That woman in the turquoise leggings. Isn't she someone? Of course she's someone, but isn't she someone?
What about the short, athletic man with the flat nose? Or that one, with the incredibly well-cut arms?
And that guy in the bagel shop, the one with the expressive features and what appears to be a heavy layer of pancake makeup at 7 a.m. -- he must be an actor, right?
Suddenly everyone in Baltimore looks famous to me. Or at least vaguely familiar. It is late summer, after all, time for the Capistrano-like return of "Homicide." It also has been a summer full of filmings, from "Species II" to "Beloved." Oprah Winfrey, Tim Allen, Natasha Henstridge. They walk among us, from Baltimore to Westminster to Cecil County.
Now, my work has brought me into contact with famous people on a regular basis -- Arnold Schwarzenegger, Boris Yeltsin, Al Gore, Ann Jillian -- all the biggies. These encounters impressed me not at all, although I do like to call my sister with the tidbits that don't make the paper ("Mr. Famous So-and-So travels with a large supply of surgical gloves").

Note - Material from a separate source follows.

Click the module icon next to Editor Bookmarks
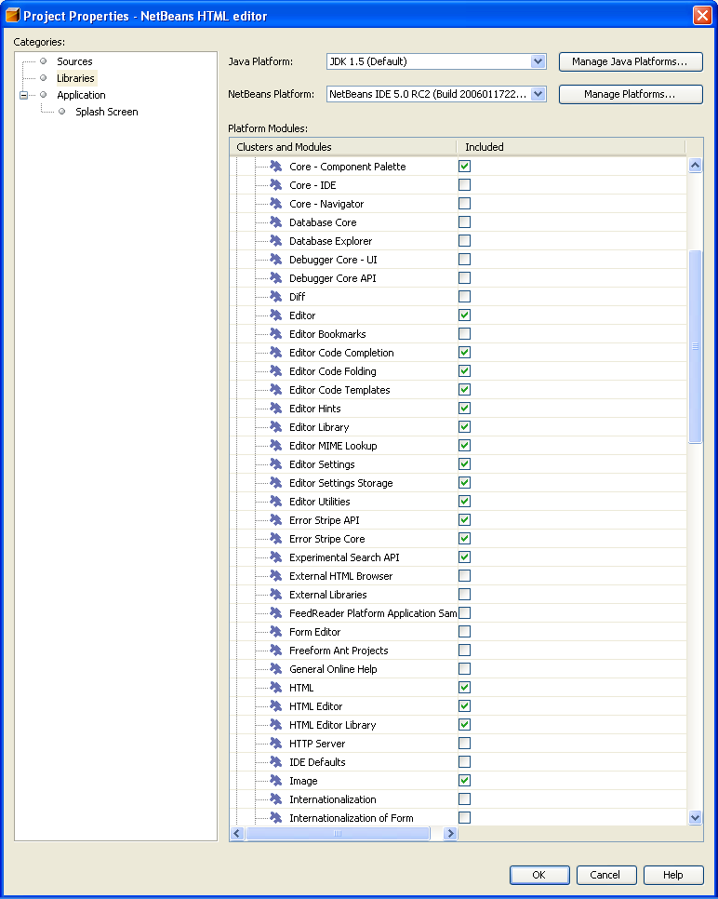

And I never pursue a star, even a willing one, with camera or autograph book in hand. What I crave is the accidental encounter, the more pedestrian the better. But like the addled stripper in Carl Hiaasen's "Strip Tease," I have begun to imagine I see well-known people everywhere in my ordinary life.

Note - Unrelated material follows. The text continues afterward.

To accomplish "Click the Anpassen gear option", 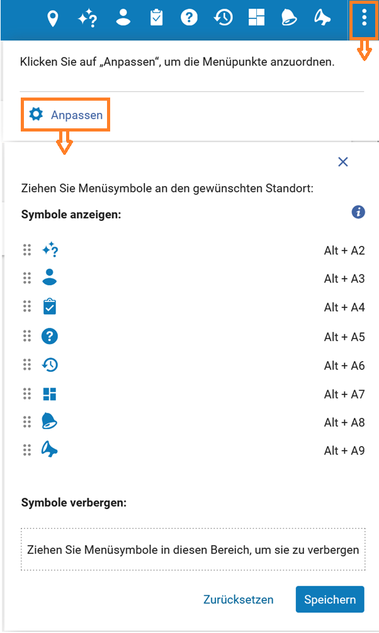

Over the years, I've seen Tim Robbins and Susan Sarandon walking down Charles Street, Julie Harris schlepping her shopping bags up Calvert Street and John Waters studying the light bulb selection in the Rotunda Giant. I'm assured that was Marlo Thomas I saw when I was 8 and she was "That Girl." A little girl's father wouldn't lie to her about something like that, right?
But recent months have brought an embarrassment of potential riches. If the Maryland Film Commission continues to do such a bang-up job, I'm not going to have any time left to lurk around Eddie's, hoping for an Anne Tyler spotting.

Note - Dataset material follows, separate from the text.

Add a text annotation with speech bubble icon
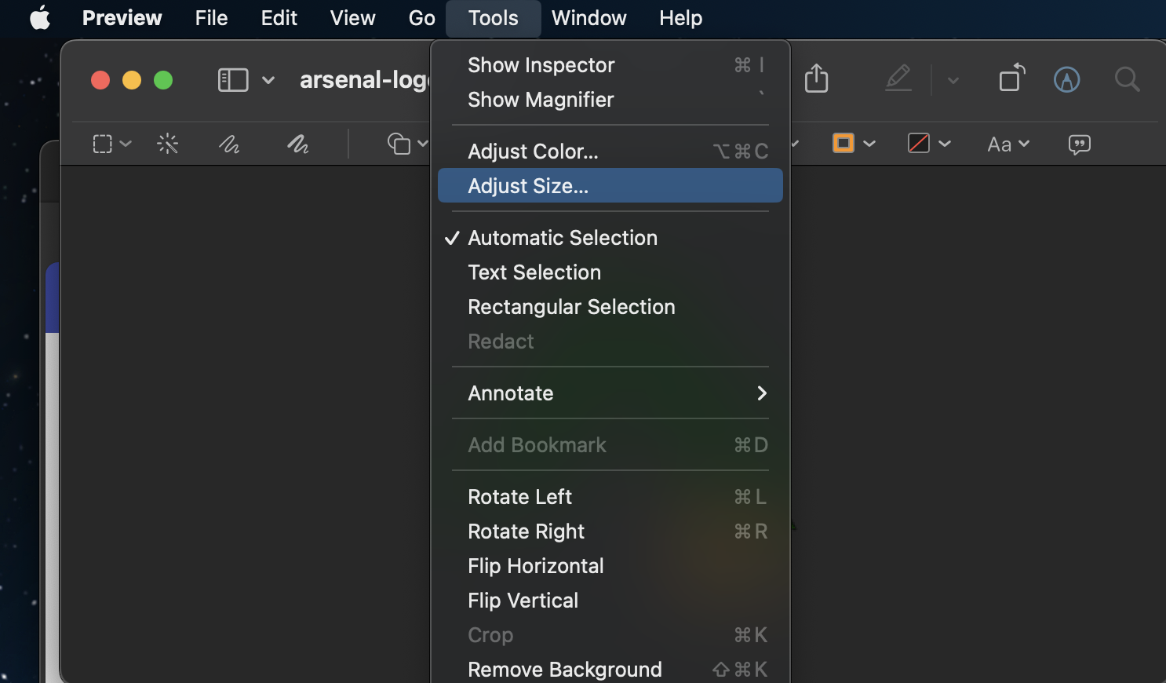The height and width of the screenshot is (683, 1166). pyautogui.click(x=1079, y=144)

There's probably an interesting story to be written here, one about Americans and their obsession with even second-rate fame. This isn't it. This is about Baltimore and fame, which just don't go together. This is a workaday place for workaday folks. Seeing a celebrity here is like finding a zircon in your oyster: It's not really valuable, but it's shiny, eye-catching and good for dinner conversation.
In New York, by contrast, a star sighting is about as extraordinary as having a foreign-born cab driver. At the Algonquin Hotel, my sister rides in an elevator with Peter Ustinov. Ho-hum. In Baltimore, my husband shares a steam room with Vincent Gardenia, and I'm in awe. Vincent Gardenia! This from someone who fell asleep during "Bang the Drum Slowly."
It's a sickness, I admit. Most days, I wish I could excise that part of my brain with the pop culture jones, put those cells to better use. I don't want to know who Hanson is (are?). I don't want to argue with a colleague about the age of the youngest Hanson. And I sure don't want to be right, as it turned out I was (Zach's 11).
Then I see the woman in the turquoise leggings, the one at my health club, and my brain starts racing again. Who? Why? Why do I care? Don't know.
All the signs of celebrity were there. A beautiful face (Sign No. 1: Actresses tend to be beautiful) with the tentative, frightened-doe quality of someone wary of being recognized, yet leery of not being recognized (Sign No. 2). The face was perched on top of a body that seemed slightly smaller than normal human scale (Sign No. 3: Actresses tend to be tiny). Also, she seemed to be recycling that same pair of leggings pretty frequently (Sign No. 4: An out-of-towner).
The woman was, in fact, Marg Helgenberger, best known for the TV series "China Beach." I finally put it together when I wrote about the filming of "Species 2," in which she's starring. Once on the set, though, I couldn't tell Michael Madsen from his stunt double.
But with this one successful identification under my belt, I became even more convinced of my ability to ferret out the famous in Baltimore.
So there I was, studying the guy in the bagel shop, when I realized he looked familiar because he resembled ... my former veterinarian. And if he was looking back with that wary-leery nervousness -- well, maybe it was just because a strange woman had been staring him full in the face for several minutes.